Recent findings: Multiple observational studies have demonstrated that noninvasive positive pressure ventilation is beneficial in ALS/MND. It is a relatively safe intervention in the late stages of disease with additional survival benefits when it is started relatively early and it can improve survival. Despite guidelines related to pulmonary function testing about the use of noninvasive positive pressure ventilation, the factors, which are most closely associated with noninvasive positive pressure ventilation utilization, are dyspnea and orthopnea.

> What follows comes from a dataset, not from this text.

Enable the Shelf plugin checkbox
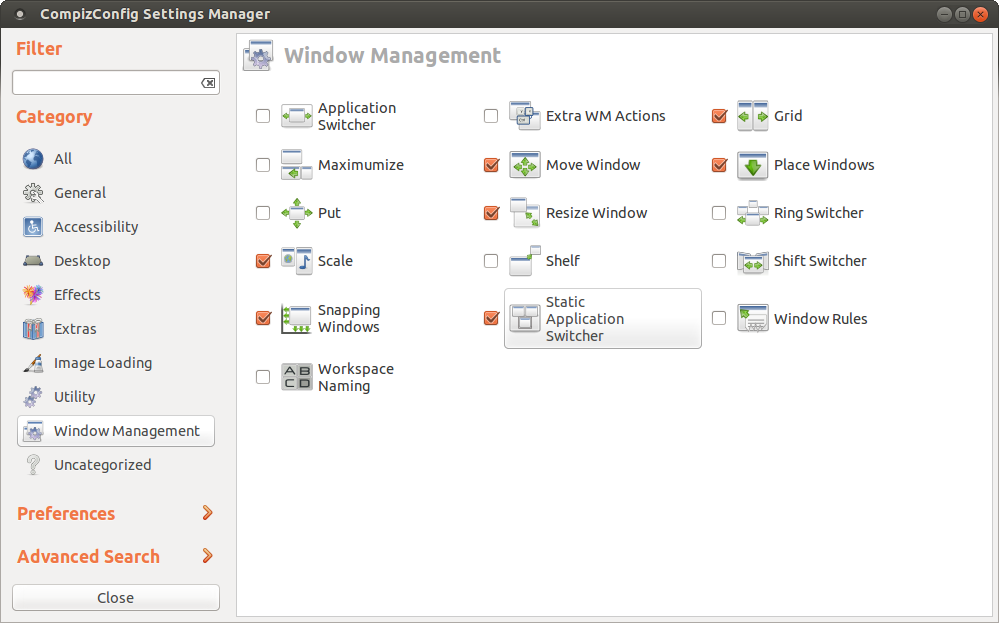This screenshot has width=999, height=623. click(x=491, y=261)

Summary: In ALS/MND, loss of function relentlessly progresses, and subsequent death occurs mostly in a predictable manner. Therefore, the end of life care is heavily influenced by the type and quality of care provided from the earliest stages. Most patients with ALS/MND develop dyspnea, agitation, anxiety and air hunger in the final phase. Noninvasive positive pressure ventilation has become the standard of care for patients with ALS/MND and advanced respiratory insufficiency. A multidisciplinary approach is strongly recommended.